Adam Fuchs updated ACCUMULO-3067:
---------------------------------

    Attachment: Screen Shot 2014-08-19 at 4.19.37 PM.png

> scan performance degrades after compaction
> ------------------------------------------
>
>                 Key: ACCUMULO-3067
>                 URL: https://issues.apache.org/jira/browse/ACCUMULO-3067
>             Project: Accumulo
>          Issue Type: Bug
>          Components: tserver
>         Environment: Macbook Pro 2.6 GHz Intel Core i7, 16GB RAM, SSD, OSX 10.9.4, single tablet server process, single client process
>            Reporter: Adam Fuchs
>         Attachments: Screen Shot 2014-08-19 at 4.19.37 PM.png
>
>
> I've been running some scan performance tests on 1.6.0, and I'm running into an interesting situation in which query performance starts at a certain level and then degrades by ~15% after an event.

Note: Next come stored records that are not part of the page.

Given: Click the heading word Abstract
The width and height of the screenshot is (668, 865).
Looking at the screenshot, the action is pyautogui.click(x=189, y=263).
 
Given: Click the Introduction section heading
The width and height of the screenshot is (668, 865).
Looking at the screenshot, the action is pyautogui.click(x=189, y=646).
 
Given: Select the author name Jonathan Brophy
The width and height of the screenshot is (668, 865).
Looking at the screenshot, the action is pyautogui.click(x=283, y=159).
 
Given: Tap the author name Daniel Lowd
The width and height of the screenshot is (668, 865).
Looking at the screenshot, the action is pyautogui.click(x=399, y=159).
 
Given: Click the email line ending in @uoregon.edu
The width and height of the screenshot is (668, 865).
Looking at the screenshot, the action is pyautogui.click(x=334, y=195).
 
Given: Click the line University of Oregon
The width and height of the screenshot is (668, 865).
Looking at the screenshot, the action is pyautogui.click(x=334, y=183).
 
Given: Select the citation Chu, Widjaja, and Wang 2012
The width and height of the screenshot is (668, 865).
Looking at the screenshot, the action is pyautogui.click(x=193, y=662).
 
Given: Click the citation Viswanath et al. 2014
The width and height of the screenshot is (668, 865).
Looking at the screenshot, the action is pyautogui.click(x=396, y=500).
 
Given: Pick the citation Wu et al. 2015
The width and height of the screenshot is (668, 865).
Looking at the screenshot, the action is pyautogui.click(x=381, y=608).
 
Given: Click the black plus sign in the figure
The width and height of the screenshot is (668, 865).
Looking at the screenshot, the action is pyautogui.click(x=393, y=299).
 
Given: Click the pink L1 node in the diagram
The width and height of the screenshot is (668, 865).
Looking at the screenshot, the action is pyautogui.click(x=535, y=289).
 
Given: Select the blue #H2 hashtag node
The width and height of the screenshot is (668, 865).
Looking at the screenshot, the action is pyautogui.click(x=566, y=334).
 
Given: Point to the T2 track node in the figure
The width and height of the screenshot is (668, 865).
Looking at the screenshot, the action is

The test follows roughly the following scenario:
>  # Single tabletserver instance
>  # Load 100M small (~10byte) key/values into a tablet and let it finish major compacting
>  # Disable the garbage collector (this makes the time to _the event_ longer)
>  # Restart the tabletserver
>  # Repeatedly scan from the beginning to the end of the table in a loop
>  # Something happens on the tablet server, like one of {idle compaction of metadata table, forced flush of metadata table, forced compaction of metadata table, forced flush of trace table}
>  # Observe that scan rates dropped by 15-20%
>  # Observe that restarting the scan will not improve performance back to original level. Performance only gets better upon restarting the tablet server.
> I've been able to get this not to happen by removing iterators from the iterator tree. It doesn't seem to matter which iterators, but removing a certain number both improves performance (significantly) and eliminates the degradation problem. The default iterator tree includes (VersioningIterator, SynchronizedIterator, VisibilityFilter, ColumnQualifierFilter, ColumnFamilySkippingIterator, DeletingIterator, StatsIterator, MultiIterator, (MemoryIterator*, RFile.Reader*)). Narrowing this to VisibilityFilter, ColumnFamilySkippingIterator, DeletingIterator, StatsIterator, MultiIterator, (MemoryIterator*, RFile.Reader*)) eliminates the weird condition. There are also other combinations that perform much better than the default. I haven't been able to isolate this problem to a single iterator, despite removing each iterator one at a time.
> Anybody know what might be happening here? Best theory so far: the JVM learns that iterators can be used in a different way after a compaction, and some JVM optimization like JIT compilation, branch prediction, or automatic inlining stops happening.